課題の指示:
[1] 原文を、「エピソード6(マフィア)」を含む語句から書き始め、「にもあったんだなぁと思った。」まで、一字一句そのまま書き写しなさい。
[2] 原文によれば、語り手が様々な国の外国人マフィアとの取引きを経験したのはなぜか。一、二文で説明しなさい。

原文:

● ● ● ●

エピソード6(マフィア)
俺は暴力団新法という厄介な法律が出来てからの新人類といった言葉が流行っていた頃の極道だったので、様々な国の外国人マフィアとの取引きを経験した。その中で特に印象深かったのが、新宿歌舞伎町で東京全域を任されているというチャイニーズマフィアのボスと密会した事があったのだが、数回そのボスとは会ったが、いざ取引の本題に入ろうかというその日、ボス本人は身長170センチ位の痩せ型で髪型は七三でメガネをかけたあまり見栄えのしない男だったのだがボディーガードはボブ・サップがスーツを着てサングラスをかけているようなのが2人も付いてきた。防弾ガラスのフルスモークの車内で、そのボスは、日本の極道より俺たちの方が知らない土地に来て大金を手に入れようとするハングリー精神が根本的に違うのだと俺に豪語した。彼は福建の出身だが今は上海に日本円で3000万の豪邸を建て暮らしていると言う。また、チャイニーズマフィアは、仲間がもし不慮の事故やトラブルに巻き込まれたり逮捕されたとしても、本国の家族には充分すぎるほどの生活費を組織から与えてもらえるのだとも言っていた。日本円で3000万で上海には豪邸が建つのかぁと思いながら、色々とその男と話をした。なんだか昔の古き良き時代の日本の極道社会の話を聞いているような気がした。裏切りに対しては物凄く厳しいが義理と人情は中国にもあったんだなぁと思った。

● ● ● ●

項目の抜粋:
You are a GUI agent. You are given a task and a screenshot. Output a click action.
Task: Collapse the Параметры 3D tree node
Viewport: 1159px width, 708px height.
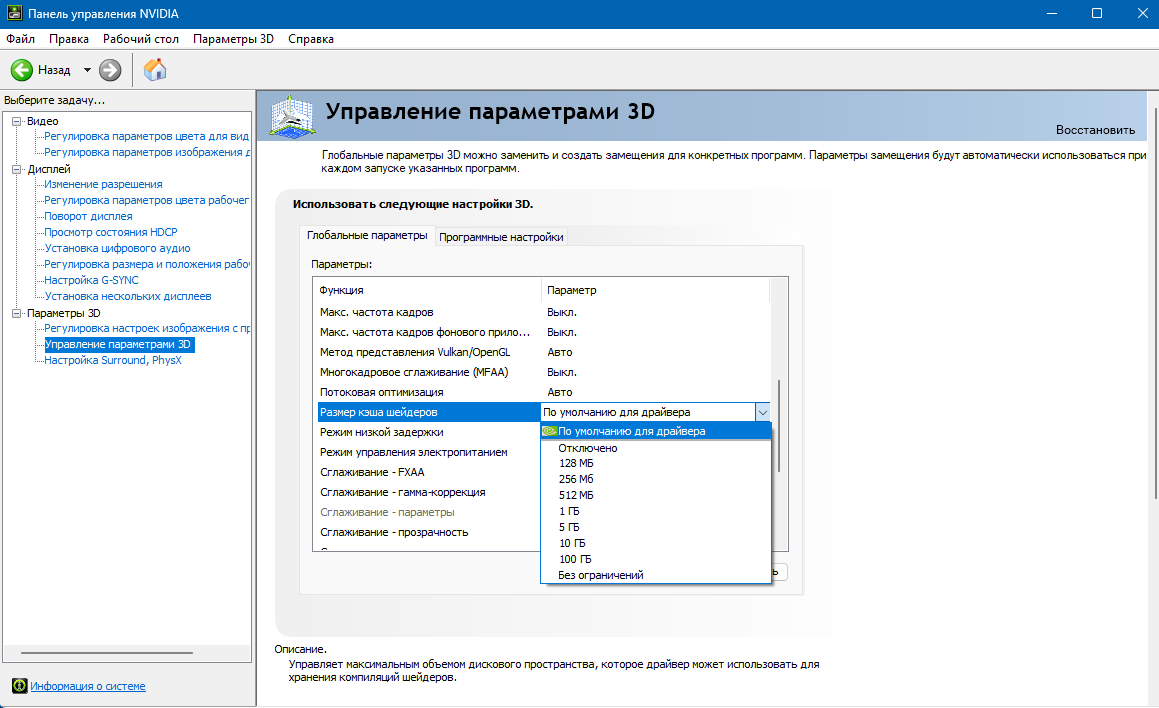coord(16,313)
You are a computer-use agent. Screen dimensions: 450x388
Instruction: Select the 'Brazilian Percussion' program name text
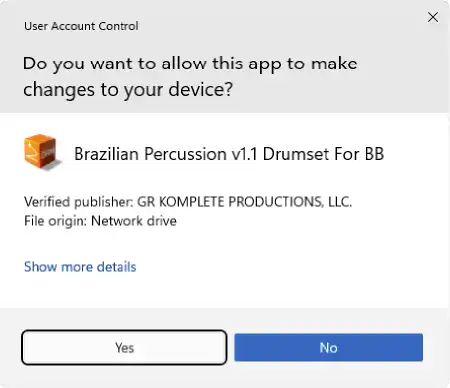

● ● ● ●

課題別の解答:
[1]
エピソード6(マフィア)
俺は暴力団新法という厄介な法律が出来てからの新人類といった言葉が流行っていた頃の極道だったので、様々な国の外国人マフィアとの取引きを経験した。その中で特に印象深かったのが、新宿歌舞伎町で東京全域を任されているというチャイニーズマフィアのボスと密会した事があったのだが、数回そのボスとは会ったが、いざ取引の本題に入ろうかというその日、ボス本人は身長170センチ位の痩せ型で髪型は七三でメガネをかけたあまり見栄えのしない男だったのだがボディーガードはボブ・サップがスーツを着てサングラスをかけているようなのが2人も付いてきた。防弾ガラスのフルスモークの車内で、そのボスは、日本の極道より俺たちの方が知らない土地に来て大金を手に入れようとするハングリー精神が根本的に違うのだと俺に豪語した。彼は福建の出身だが今は上海に日本円で3000万の豪邸を建て暮らしていると言う。また、チャイニーズマフィアは、仲間がもし不慮の事故やトラブルに巻き込まれたり逮捕されたとしても、本国の家族には充分すぎるほどの生活費を組織から与えてもらえるのだとも言っていた。日本円で3000万で上海には豪邸が建つのかぁと思いながら、色々とその男と話をした。なんだか昔の古き良き時代の日本の極道社会の話を聞いているような気がした。裏切りに対しては物凄く厳しいが義理と人情は中国にもあったんだなぁと思った。

[2] 語り手が、暴力団新法という厄介な法律が出来てからの、新人類という言葉が流行っていた頃の極道だったからである。